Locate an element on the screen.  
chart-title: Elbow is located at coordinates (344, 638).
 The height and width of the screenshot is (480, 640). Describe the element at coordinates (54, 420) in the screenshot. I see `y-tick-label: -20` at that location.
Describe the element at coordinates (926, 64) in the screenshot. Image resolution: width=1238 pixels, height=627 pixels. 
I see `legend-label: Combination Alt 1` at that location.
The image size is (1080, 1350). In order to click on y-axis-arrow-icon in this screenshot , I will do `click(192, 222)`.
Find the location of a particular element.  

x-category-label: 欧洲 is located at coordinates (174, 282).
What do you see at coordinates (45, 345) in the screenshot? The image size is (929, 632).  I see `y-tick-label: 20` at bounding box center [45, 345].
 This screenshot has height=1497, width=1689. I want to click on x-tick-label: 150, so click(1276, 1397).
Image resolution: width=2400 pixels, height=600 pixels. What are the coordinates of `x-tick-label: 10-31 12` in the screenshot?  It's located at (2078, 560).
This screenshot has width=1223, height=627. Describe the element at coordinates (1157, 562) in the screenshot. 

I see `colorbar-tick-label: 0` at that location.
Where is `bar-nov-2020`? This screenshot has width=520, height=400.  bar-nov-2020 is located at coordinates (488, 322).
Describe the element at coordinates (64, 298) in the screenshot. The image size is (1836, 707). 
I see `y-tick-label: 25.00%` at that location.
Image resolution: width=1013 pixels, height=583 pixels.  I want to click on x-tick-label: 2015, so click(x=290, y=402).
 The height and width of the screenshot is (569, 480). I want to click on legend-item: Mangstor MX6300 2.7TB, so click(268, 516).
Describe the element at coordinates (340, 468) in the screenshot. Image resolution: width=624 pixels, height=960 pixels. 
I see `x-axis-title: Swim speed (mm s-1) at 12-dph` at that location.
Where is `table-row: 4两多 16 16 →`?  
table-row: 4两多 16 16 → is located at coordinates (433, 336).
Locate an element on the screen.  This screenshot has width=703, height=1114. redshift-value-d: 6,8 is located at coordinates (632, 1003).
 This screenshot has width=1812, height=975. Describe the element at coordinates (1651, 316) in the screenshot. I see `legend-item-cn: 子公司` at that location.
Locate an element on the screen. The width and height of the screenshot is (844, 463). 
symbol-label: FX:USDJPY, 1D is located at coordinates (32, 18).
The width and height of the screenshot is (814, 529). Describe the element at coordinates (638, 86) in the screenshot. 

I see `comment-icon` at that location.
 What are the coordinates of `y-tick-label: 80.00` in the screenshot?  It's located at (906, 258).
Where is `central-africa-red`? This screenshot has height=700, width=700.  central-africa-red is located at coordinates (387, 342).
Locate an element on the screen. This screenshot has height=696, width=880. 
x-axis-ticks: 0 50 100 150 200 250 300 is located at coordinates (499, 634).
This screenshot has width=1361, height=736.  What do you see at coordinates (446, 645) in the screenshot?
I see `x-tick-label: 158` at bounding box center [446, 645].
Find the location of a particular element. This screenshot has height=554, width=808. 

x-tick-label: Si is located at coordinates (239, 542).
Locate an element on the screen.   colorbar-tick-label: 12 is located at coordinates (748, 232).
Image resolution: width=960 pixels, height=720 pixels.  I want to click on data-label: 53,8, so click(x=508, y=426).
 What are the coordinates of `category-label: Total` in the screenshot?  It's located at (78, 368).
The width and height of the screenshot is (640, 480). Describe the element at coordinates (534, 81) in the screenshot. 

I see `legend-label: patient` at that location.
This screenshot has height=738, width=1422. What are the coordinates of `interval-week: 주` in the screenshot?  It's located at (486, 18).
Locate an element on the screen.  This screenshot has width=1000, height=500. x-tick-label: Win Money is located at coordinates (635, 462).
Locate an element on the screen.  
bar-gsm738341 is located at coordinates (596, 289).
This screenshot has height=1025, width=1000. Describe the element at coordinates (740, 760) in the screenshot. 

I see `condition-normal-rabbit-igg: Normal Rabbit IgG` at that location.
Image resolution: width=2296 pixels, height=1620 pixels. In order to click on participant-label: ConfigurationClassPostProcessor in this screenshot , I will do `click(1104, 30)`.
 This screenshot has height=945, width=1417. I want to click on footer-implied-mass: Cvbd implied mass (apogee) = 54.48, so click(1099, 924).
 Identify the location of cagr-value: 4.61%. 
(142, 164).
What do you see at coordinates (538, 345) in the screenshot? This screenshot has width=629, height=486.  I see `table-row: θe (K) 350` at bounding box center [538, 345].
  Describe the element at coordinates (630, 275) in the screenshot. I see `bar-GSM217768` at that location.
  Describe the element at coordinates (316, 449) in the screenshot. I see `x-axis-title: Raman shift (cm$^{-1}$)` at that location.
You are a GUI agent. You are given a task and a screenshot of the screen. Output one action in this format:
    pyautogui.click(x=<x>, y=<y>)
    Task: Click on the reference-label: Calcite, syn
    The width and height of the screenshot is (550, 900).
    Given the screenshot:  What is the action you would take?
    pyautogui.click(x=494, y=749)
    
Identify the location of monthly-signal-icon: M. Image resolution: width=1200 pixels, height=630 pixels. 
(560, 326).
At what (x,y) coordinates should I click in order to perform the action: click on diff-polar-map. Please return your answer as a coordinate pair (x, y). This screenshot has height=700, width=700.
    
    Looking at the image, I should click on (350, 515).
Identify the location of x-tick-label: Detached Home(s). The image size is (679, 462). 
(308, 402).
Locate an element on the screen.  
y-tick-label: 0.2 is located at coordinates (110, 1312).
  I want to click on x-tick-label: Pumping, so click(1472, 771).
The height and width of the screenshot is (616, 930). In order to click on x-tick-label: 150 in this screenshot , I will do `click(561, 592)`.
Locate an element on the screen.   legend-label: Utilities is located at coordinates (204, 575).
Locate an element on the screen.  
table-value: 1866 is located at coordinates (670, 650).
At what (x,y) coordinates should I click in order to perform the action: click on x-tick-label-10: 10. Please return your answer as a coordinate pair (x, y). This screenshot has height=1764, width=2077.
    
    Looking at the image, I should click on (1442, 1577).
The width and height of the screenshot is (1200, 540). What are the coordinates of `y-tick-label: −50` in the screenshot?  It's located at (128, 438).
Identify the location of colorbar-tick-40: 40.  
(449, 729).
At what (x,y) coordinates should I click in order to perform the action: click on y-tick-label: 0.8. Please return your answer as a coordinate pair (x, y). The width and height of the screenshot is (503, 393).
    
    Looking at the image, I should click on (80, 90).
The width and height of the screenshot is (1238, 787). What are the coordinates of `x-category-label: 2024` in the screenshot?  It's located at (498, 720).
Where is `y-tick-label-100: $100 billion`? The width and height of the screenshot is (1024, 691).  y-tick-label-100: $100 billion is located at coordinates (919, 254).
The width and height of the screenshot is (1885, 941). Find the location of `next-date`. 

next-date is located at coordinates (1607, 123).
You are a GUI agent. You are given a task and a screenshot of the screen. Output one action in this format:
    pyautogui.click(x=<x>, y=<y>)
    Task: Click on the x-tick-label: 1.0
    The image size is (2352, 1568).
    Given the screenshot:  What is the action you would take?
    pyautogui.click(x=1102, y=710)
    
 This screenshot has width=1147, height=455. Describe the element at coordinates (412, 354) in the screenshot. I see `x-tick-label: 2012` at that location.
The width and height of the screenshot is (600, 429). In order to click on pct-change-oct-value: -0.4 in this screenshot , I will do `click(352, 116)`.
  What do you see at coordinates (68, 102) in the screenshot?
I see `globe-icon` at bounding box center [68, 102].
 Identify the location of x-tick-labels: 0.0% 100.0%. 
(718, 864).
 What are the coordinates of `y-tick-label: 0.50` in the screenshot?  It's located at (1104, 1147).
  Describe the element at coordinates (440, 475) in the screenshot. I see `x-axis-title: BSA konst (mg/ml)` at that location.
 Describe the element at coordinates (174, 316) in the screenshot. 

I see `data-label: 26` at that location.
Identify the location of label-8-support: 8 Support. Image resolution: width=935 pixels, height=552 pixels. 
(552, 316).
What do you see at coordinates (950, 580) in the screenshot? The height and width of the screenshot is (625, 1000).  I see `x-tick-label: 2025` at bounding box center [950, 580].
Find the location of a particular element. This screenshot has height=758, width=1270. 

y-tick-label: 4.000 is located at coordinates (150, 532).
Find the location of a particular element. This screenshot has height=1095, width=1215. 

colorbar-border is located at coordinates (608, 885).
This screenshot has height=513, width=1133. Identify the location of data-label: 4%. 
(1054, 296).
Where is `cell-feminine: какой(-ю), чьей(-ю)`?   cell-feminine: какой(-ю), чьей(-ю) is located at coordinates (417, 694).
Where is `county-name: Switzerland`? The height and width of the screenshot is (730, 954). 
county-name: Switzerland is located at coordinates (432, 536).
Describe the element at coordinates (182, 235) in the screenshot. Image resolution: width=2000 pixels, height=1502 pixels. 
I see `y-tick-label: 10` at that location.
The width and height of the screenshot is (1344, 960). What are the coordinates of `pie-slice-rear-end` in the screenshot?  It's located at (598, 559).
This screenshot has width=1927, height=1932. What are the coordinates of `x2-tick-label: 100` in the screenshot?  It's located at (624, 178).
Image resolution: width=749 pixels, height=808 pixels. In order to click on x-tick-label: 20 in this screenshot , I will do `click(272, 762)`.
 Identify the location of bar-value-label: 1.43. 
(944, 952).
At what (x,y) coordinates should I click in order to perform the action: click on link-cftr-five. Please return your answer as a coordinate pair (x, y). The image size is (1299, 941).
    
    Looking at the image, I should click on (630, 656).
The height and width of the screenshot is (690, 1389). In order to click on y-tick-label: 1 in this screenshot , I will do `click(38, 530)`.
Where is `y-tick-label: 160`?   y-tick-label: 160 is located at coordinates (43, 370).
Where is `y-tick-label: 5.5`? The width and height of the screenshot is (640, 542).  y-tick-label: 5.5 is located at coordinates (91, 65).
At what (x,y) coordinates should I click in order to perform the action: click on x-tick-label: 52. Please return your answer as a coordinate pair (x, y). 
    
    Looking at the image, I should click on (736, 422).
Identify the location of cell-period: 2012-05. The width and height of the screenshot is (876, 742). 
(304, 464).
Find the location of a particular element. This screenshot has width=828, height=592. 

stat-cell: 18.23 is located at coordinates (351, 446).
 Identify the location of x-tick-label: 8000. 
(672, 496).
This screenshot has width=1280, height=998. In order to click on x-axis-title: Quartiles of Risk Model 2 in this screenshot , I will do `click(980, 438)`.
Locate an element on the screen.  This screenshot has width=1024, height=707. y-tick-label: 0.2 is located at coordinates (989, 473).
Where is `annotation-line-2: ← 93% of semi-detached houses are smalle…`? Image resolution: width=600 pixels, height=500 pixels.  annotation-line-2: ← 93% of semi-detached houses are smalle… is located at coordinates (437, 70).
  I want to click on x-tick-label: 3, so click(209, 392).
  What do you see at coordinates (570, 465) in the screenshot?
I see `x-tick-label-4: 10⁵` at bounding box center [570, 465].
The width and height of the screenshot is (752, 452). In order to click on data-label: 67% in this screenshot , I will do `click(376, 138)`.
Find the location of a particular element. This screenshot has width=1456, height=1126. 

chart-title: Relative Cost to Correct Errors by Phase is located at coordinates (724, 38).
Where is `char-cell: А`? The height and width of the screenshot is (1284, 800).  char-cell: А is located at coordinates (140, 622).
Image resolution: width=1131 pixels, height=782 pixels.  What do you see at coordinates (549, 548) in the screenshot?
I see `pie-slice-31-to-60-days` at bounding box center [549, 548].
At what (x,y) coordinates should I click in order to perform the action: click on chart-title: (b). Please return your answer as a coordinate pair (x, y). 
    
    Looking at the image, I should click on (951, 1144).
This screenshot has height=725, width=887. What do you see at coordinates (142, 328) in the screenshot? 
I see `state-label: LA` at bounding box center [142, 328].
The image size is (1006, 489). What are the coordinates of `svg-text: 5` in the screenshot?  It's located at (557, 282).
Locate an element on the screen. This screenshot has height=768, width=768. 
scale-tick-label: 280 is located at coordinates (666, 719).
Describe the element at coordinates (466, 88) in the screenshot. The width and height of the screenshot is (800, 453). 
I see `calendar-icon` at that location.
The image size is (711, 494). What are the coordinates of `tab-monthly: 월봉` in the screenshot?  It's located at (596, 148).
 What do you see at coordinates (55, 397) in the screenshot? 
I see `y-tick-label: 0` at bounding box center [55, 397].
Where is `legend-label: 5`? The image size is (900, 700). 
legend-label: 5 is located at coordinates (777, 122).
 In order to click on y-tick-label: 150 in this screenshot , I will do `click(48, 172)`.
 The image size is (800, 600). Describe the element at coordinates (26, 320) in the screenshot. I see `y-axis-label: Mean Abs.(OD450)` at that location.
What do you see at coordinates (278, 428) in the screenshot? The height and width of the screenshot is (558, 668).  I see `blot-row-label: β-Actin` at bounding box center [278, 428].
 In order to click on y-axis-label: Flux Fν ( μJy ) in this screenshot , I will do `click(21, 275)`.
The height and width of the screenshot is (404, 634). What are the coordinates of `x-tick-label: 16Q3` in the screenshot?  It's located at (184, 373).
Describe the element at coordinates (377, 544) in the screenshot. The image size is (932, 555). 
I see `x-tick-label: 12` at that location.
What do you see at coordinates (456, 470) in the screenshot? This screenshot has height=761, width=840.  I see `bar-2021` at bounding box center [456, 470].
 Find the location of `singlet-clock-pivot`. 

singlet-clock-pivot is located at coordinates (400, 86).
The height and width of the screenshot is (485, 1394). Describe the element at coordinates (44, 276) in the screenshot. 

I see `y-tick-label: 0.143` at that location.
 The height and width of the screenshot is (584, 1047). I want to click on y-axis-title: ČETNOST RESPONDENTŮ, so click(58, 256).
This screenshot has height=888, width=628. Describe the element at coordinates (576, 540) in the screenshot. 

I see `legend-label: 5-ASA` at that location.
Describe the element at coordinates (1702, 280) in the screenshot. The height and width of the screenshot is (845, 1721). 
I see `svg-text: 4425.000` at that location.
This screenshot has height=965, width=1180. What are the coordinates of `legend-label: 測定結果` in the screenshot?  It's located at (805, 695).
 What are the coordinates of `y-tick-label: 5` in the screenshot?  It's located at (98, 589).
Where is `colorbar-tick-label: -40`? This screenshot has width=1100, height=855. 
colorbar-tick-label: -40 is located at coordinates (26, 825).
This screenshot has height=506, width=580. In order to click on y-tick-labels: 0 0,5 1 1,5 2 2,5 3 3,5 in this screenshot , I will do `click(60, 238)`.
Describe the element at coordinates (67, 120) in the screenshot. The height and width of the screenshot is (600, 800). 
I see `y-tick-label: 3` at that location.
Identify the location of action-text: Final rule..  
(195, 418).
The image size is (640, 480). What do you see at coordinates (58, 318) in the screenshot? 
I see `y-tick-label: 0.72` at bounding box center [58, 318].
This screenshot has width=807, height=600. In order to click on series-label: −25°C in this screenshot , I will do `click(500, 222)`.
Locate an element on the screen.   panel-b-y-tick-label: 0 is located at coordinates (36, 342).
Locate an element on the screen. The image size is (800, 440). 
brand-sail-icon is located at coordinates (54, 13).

^^^^

DIRECTIONS: Copy out the records word for word, covering the stretch from the line containing "has width=1456, height=1126." through the line containing "center [549, 548].".

SOLUTION FOR THIS PROBLEM:
Find the location of a particular element. This screenshot has width=1456, height=1126. 

chart-title: Relative Cost to Correct Errors by Phase is located at coordinates (724, 38).
Where is `char-cell: А`? The height and width of the screenshot is (1284, 800).  char-cell: А is located at coordinates (140, 622).
Image resolution: width=1131 pixels, height=782 pixels.  What do you see at coordinates (549, 548) in the screenshot?
I see `pie-slice-31-to-60-days` at bounding box center [549, 548].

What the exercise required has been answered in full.